The Purpose Prize
Since Encore.org’s founding, we have been a hub of social innovation. We have successfully created new programs, refined and demonstrated their effectiveness, and often spun them off to a new home with the institutional capacity and commitment to take them to scale.
Experience Corps and the Purpose Prize, two programs we launched and developed, clearly demonstrate this trajectory. Both are now signature programs of AARP — one sign that what was once innovative, even unique, is becoming mainstream. Encore.org and AARP share a common goal of re-envisioning aging in America, and have enjoyed a long history of collaboration. Encore.org is deeply grateful to AARP for its commitment to take these two programs to scale, with a much broader reach.
The Purpose Prize
IDEA: Recognizing Social Innovation in the Second Half of Life
The Purpose Prize was launched in 2005 to tell a new story about social innovation in the second half of life. Traditionally, the field was viewed as primarily — if not exclusively — the province of the young. The Purpose Prize helped to to rectify this imbalance, demonstrating that older people comprise an undiscovered, and still largely untapped, continent of problem-solvers addressing an array of pressing societal challenges.

- PROBLEM TO WORK ON
Output the text of the Purpose Prize passage verbatim, starting at "Experience Corps and" and ending at "much broader reach.".

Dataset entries

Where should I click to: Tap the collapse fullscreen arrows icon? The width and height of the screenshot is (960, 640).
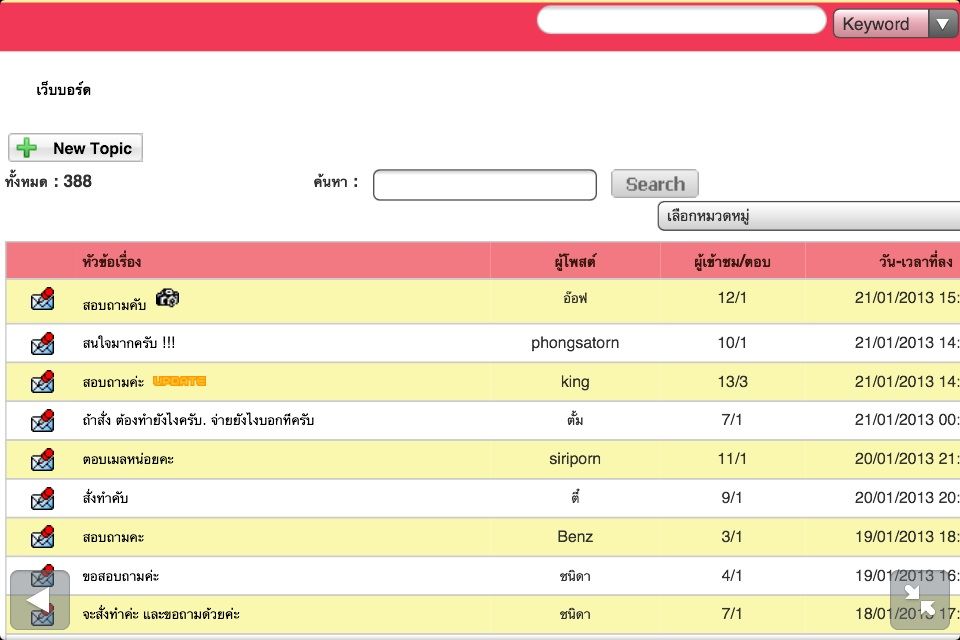pyautogui.click(x=919, y=599)
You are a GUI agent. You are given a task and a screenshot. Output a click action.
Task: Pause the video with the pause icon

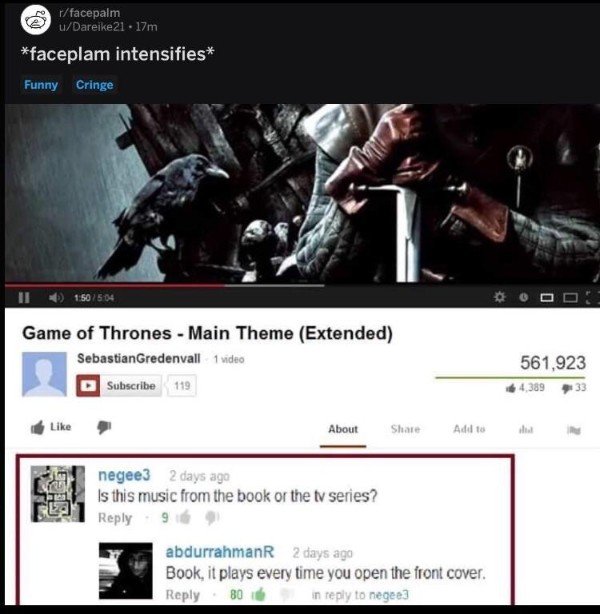[24, 298]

- WRITTEN REPLY
Experience Corps and the Purpose Prize, two programs we launched and developed, clearly demonstrate this trajectory. Both are now signature programs of AARP — one sign that what was once innovative, even unique, is becoming mainstream. Encore.org and AARP share a common goal of re-envisioning aging in America, and have enjoyed a long history of collaboration. Encore.org is deeply grateful to AARP for its commitment to take these two programs to scale, with a much broader reach.